Limited and Limitless
Don’t you love to get a coupon that has the words, “No Expiration Date” on it? Although it is rare to find such a coupon, I love to get one and hold on to it! After all, coupon clipping can become a tedious job of filing into categories, and then also by the ones that are going to expire first. I had a slot in the front of my coupon holder that was titled, “Soon to Expire” for just that reason.

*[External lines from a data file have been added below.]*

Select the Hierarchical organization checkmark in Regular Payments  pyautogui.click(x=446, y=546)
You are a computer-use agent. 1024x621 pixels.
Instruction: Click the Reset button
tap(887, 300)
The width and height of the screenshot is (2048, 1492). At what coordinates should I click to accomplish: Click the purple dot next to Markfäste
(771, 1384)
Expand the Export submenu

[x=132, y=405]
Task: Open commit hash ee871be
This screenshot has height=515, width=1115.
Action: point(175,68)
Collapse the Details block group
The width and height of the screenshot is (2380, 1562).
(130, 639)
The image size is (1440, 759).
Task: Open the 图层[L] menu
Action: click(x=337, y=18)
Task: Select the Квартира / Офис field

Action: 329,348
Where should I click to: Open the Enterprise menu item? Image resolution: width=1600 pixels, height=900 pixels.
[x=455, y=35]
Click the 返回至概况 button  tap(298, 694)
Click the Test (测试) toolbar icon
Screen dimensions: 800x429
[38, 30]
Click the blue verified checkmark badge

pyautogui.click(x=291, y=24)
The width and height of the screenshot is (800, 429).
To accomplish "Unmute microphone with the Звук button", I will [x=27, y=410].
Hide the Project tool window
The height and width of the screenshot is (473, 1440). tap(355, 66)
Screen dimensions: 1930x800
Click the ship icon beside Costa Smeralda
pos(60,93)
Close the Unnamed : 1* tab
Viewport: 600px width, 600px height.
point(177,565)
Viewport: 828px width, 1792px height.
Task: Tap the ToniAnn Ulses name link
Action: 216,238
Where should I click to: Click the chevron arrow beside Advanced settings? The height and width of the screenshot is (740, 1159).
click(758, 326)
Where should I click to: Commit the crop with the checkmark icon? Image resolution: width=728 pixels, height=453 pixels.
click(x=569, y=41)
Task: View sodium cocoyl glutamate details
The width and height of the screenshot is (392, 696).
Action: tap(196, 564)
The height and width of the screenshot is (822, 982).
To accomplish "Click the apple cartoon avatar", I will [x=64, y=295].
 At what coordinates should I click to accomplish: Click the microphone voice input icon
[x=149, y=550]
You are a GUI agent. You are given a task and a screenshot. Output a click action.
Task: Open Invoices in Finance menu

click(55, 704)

Handicaps bring with them limited ability. Perhaps ability is limited in mobility, or vision, or even speaking. Even emotional stability has limitations. A busy mother or employee sighs and mumbled to himself, “I cannot do this anymore,” and just wants to quit.
In contrast to our human, finite abilities, we can turn to the pages of God’s Word and find the limitless qualities of God. Power to open the Red Sea, power to give sight to blind eyes, power to encourage a faltering heart—those are just three of countless ways God cares for His own. All we need to do is open our hearts to see the possibilities!
This morning I had the pleasure of teaching my local group at the Senior Center about Hagar. I love the passage where Hagar has run away from Sarah. Hagar sits weeping and bewildered when a messenger from God speaks to her. She recognizes that it is God giving her a message of hope. This is Abraham’s God. Questioningly she speaks, “Thou God seest me?” Then as if a light broke through her senses, Hagar understood that not only did God see her, now she was seeing God. This God of Abraham could be her God!
It is good for us to remember that we cannot put God in a box and expect Him to work in only a certain way. God has limitless ways to prove His unconditional love, mercy, grace, peace, joy—well, the list is almost limitless! All of what we can possibly think, and then so much more is at our disposal if we will just look into God’s Word in faith that we will find Him there. God is watching, listening, reaching out to us whether we are rejoicing or in anguish.
You will find the account of Hagar in Genesis 16, and again in chapter 21. It is more than a story; it is an account of how God reached out to a lonely, frustrated servant girl.